Lately I have become a hermit. I want to reach out and be friendly and make friends, but that hasn’t been the case in a long time. My long time friend was my only source of getting out of the house and letting me be myself. However, she has her own life and right now I am not apart of it. I am grateful being her friend but I know it’s time for me to get some new ones.
My first problem is that I am shy, and not the cute kind that is fantasized in books. No, I’m the kind that fumbles on my words and says the wrong things, which make conversations with me very awkward. So, I rarely ever get a second conversation with people.
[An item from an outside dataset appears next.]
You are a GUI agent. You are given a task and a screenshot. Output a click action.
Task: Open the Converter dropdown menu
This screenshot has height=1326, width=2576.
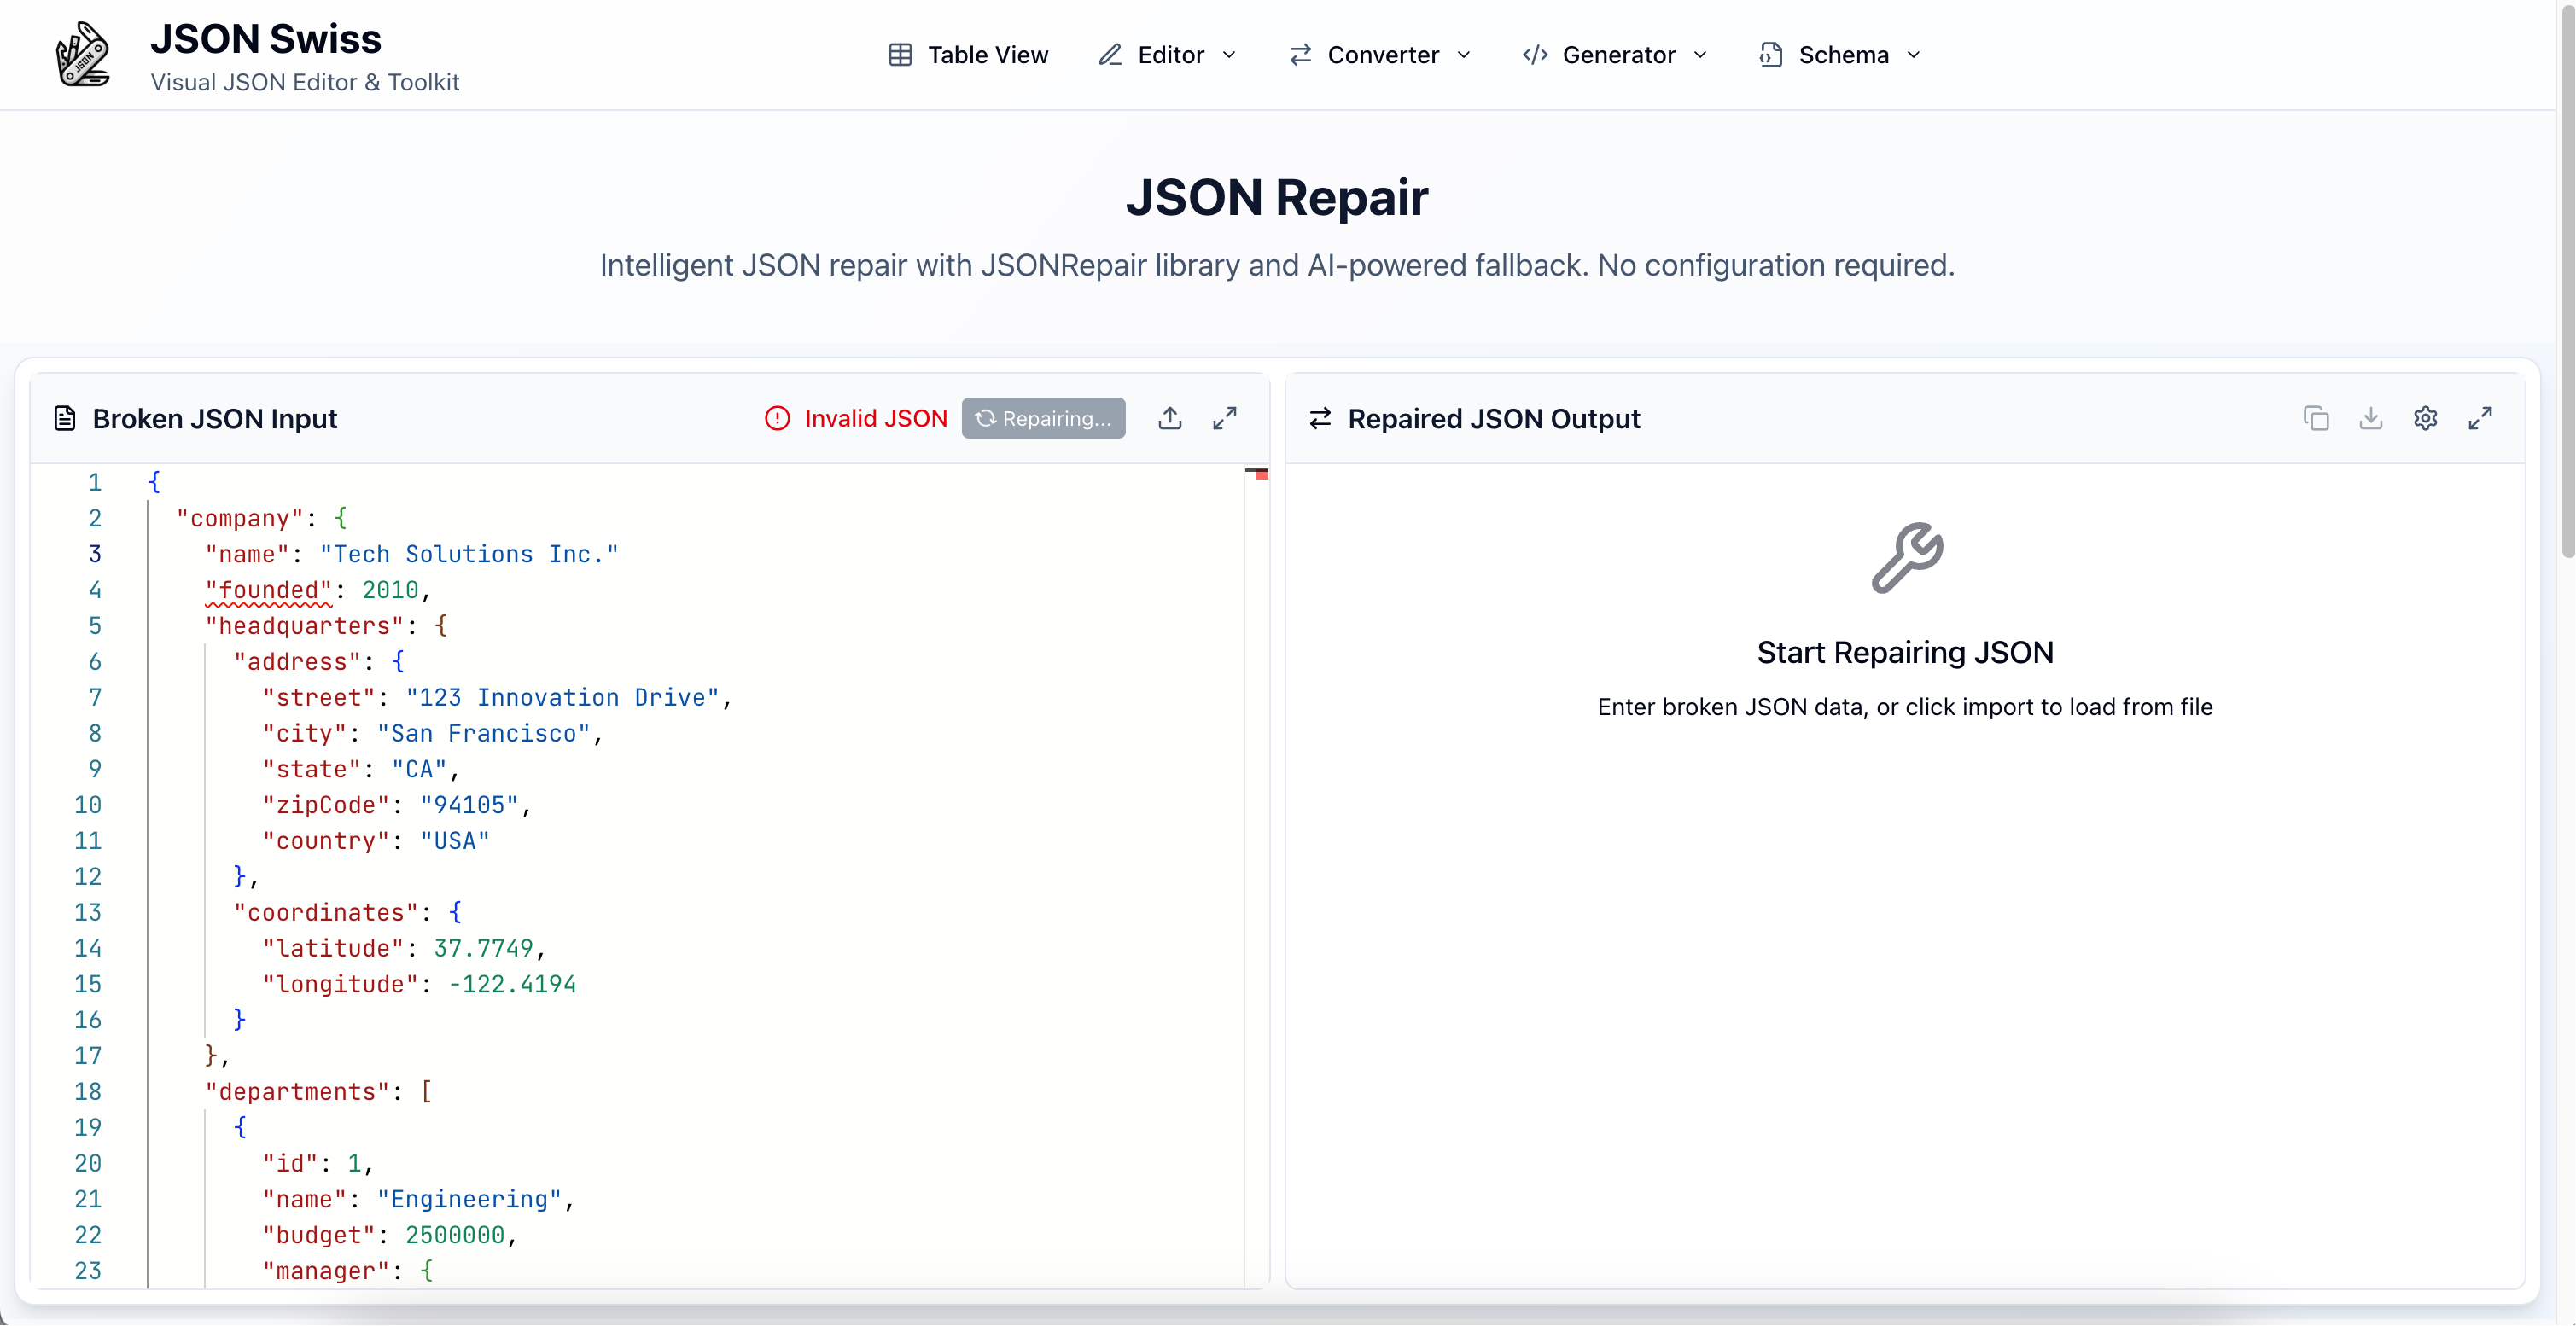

Second problem, I live in a small town and I have burnt bridges with people back in high School. Not a big deal, until you realize that being in a small town means sometimes you deal with small minded people who hold grudges till the day they died. So people avoid me even if I have grown up now.
Third problem, I have a hard time keeping in contact with people at first. When I make a friend, I am not very good at keeping up at texting them. Once I established a better relationship with them, I make more of an effort. This is because I am so worried about bothering them with texting them that they will get pissed and leave, which causes them to leave any ways since I barely talk to them. Letting my own fear get in the way.
There is more to add on but then this rant would be the size of a novel and I just wanted a place to rant for a bit.
2 comments
Finding the balance when making new friends can be tricky. Hang back or forge ahead? I know the feeling. Maybe just leave it open and let them know that you are happy to hang out whenever or suggest a day to meet up.
I know the small town problem. Everyone knows everyone else and word travels fast. Best way to deal with that is keep your head below the parapet and think before you say anything controversial. Live carefully and self-censor. If that’s living.
Eh, sure you are just stressing too much, silly kid. I don’t want friends only chime in when I have something to say, usually they don’t chime back, but a friendship. No, not something I am interested iin.